Действительность, как водится, сложнее.

Культурное строительство во все времена стоило очень дорого, а успехи истинного просвещения в России ХVIII столетия очевидны. Укажем на одну только деталь: античная классика была у нас за эти сто лет переведена и издана практически полностью.

Инициатива в деле усвоения общемировой культуры исходила от правительства, шла сверху; Новиков был один из частных предпринимателей, откликнувшихся снизу на эту инициативу. Тайные цели Новикова, наверное, отличались от благородных и ясных целей правительства (он был видный масон, мартинист), но мы с вами, слава Богу, в масонские тайны не посвящены и говорить о них поэтому не будем. Известно, что Новиков в двадцать раз увеличил оборот книжной торговли в России (об этом можно прочесть в «Обозрении русской словесности 1829 года» И. В. Киреевского) и приохотил нашу провинцию к беспробудному, запойному чтению, подготовив тем самым фундамент для устройства в будущем Ордена российской интеллигенции. Этой заслуги никто у него не отнимает. Но ведь не Новиков платил Баркову жалованье за его занятия Горацием, не Новиков материально поддерживал семнадцатилетний труд Василия Петрова над переводом «Энеиды»… Скажем наконец грубо и прямо: царское правительство тратило огромные деньги на просвещение, на культурное строительство, и тратило безвозвратно – Новиков на просвещении зарабатывал. И заработал так много денег, так широко развернул с их помощью свое «дело», что мог уже формировать общественное мнение, направляя его на цели, весьма отличные от целей правительства. Впрочем, пострадал он не за это, а за свои связи с заграничными масонами.

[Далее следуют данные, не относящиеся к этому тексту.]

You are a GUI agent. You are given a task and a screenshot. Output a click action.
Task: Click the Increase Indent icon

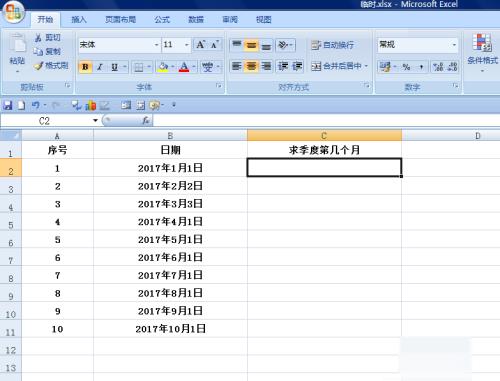point(297,66)
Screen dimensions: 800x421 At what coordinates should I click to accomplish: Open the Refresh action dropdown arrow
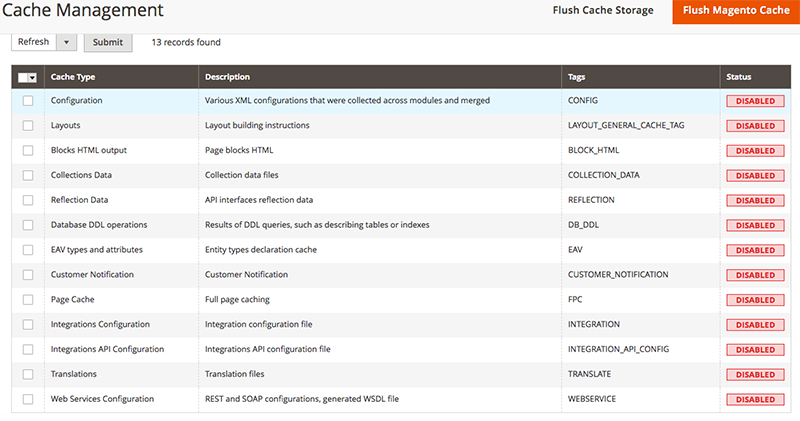pos(67,42)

Попробуем теперь воскресить метод сравнительных жизнеописаний, излюбленный Плутархом, и в параллель к судьбе Новикова рассмотрим другую писательскую судьбу.

Ермил Иванович Костров признается крупнейшим поэтом-переводчиком ХVIII столетия. Гнедич в свое время начал переводить «Илиаду» александрийским стихом с той песни, на которой остановился Костров, не рискуя (или просто не находя нужным) вступать с ним в состязание. Суворов во всех походах возил с собою костровский перевод песен Оссиана, называл Кострова любимым своим поэтом и неизменно ему покровительствовал.

А в покровительстве Ермил Иванович нуждался.

М. Дмитриев описывает его так: «Костров – кому это не известно! – был действительно человек пьяный. Вот портрет его: небольшого роста, головка маленькая, несколько курнос, волосы приглажены, тогда как все носили букли и пудрились; коленки согнуты, на ногах стоял не твердо и был вообще, что называется, рохля. Добродушен и прост чрезвычайно».

Перейти на страницу:

Похожие книги

Кошачья голова
Кошачья голова

Новая книга Татьяны Мастрюковой — призера литературного конкурса «Новая книга», а также победителя I сезона литературной премии в сфере электронных и аудиокниг «Электронная буква» платформы «ЛитРес» в номинации «Крупная проза».Кого мы заклинаем, приговаривая знакомое с детства «Икота, икота, перейди на Федота»? Егор никогда об этом не задумывался, пока в его старшую сестру Алину не вселилась… икота. Как вселилась? А вы спросите у дохлой кошки на помойке — ей об этом кое-что известно. Ну а сестра теперь в любой момент может стать чужой и страшной, заглянуть в твои мысли и наслать тридцать три несчастья. Как же изгнать из Алины жуткую сущность? Егор, Алина и их мама отправляются к знахарке в деревню Никоноровку. Пока Алина избавляется от икотки, Егору и баек понарасскажут, и с местной нечистью познакомят… Только успевай делать ноги. Да поменьше оглядывайся назад, а то ведь догонят!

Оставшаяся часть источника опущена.